**WHAT YOU ARE ASKED TO DO:** From the records below, take each line where the string "area" shows up and copy it.
* * *
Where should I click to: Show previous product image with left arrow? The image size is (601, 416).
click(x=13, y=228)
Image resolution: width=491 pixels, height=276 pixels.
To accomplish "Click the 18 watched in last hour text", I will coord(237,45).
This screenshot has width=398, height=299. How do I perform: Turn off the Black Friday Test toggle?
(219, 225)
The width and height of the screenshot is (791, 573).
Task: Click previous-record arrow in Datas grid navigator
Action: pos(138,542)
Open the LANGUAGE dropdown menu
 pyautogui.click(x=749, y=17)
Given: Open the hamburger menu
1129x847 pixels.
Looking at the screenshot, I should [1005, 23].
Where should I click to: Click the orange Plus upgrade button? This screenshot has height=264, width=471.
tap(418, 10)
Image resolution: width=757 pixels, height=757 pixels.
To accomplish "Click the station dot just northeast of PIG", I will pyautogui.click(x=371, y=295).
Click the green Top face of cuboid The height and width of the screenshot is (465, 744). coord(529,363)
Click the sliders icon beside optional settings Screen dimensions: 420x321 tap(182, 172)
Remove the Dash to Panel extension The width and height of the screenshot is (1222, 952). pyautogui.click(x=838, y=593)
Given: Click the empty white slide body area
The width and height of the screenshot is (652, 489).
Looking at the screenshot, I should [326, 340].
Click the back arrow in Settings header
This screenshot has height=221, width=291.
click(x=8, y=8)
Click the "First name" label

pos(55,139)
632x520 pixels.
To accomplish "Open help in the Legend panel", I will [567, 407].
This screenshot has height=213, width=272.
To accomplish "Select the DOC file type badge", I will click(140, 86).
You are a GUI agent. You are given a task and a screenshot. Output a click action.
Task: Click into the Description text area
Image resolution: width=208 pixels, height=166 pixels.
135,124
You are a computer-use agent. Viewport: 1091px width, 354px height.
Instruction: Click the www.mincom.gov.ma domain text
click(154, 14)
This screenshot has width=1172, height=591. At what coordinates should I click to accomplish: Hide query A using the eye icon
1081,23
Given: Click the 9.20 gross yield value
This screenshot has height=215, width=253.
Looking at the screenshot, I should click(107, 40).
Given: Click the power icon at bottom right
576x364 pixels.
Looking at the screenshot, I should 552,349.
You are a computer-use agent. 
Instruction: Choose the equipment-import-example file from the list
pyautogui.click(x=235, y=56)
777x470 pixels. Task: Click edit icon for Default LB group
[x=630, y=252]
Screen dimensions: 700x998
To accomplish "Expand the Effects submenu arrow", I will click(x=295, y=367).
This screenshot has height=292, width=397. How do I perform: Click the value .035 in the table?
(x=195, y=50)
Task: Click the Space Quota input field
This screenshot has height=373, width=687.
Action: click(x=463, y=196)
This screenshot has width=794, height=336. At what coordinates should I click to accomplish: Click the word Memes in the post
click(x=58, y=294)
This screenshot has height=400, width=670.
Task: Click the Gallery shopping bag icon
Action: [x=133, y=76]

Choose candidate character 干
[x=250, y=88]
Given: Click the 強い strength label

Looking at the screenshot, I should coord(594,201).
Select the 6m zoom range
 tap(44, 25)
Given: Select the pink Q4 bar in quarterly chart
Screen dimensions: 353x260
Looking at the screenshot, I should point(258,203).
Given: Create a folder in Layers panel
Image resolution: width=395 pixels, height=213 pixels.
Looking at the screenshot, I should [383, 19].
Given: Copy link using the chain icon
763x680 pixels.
* * *
**REPLY TO THE TASK:**
Given: Click the empty white slide body area
Task: Click into the Description text area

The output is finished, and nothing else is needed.